A warrant is like an option. It gives the holder the right but not the obligation to buy an underlying security at a certain price, quantity and future time. It is unlike an option in that a warrant is issued by a company, whereas an option is an instrument of the stock exchange. The security represented in the warrant (usually share equity) is delivered by the issuing company instead of by an investor holding the shares.

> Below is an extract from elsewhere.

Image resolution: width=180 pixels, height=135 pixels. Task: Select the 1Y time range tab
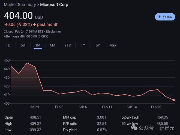point(83,45)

Companies will often include warrants as part of a new-issue offering to entice investors into buying the new security. A warrant can also increase a shareholder's confidence in a stock, provided the underlying value of the security actually does increase over time. (Warrants are just one type of equity derivative. Find out about the others in 5 Equity Derivatives And How They Work.)

Types of Warrants
There are two different types of warrants: a call warrant and a put warrant. A call warrant represents a specific number of shares that can be purchased from the issuer at a specific price, on or before a certain date. A put warrant represents a certain amount of equity that can be sold back to the issuer at a specified price, on or before a stated date.

Characteristics of a Warrant Warrant certificates have stated particulars regarding the investment tool they represent. All warrants have a specified expiry date, the last day the rights of a warrant can be executed. Warrants are classified by their exercise style: an American warrant, for instance, can be exercised anytime before or on the stated expiry date, and a European warrant, on the other hand, can be carried out only on the day of expiration.

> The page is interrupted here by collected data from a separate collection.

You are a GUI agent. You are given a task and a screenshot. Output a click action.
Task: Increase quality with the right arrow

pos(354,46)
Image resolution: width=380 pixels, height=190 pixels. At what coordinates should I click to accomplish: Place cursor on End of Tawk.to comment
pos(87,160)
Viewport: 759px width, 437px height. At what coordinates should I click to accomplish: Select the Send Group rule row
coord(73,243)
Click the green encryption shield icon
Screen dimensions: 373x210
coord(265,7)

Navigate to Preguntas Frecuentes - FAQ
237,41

The underlying instrument the warrant represents is also stated on warrant certificates. A warrant typically corresponds to a specific number of shares, but it can also represent a commodity, index or a currency.

The exercise or strike price is the amount that must be paid in order to either buy the call warrant or sell the put warrant. The payment of the strike price results in a transfer of the specified amount of the underlying instrument.

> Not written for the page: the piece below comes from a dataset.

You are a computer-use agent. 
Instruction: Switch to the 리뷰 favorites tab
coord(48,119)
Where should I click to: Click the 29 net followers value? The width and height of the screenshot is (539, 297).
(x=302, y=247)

The conversion ratio is the number of warrants needed in order to buy (or sell) one investment unit. Therefore, if the conversion ratio to buy stock XYZ is 3:1, this means that the holder needs three warrants in order to purchase one share. Usually, if the conversion ratio is high, the price of the share will be low, and vice versa.

In the case of an index warrant, an index multiplier would be stated instead. This figure would be used to determine the amount payable to the holder upon the exercise date.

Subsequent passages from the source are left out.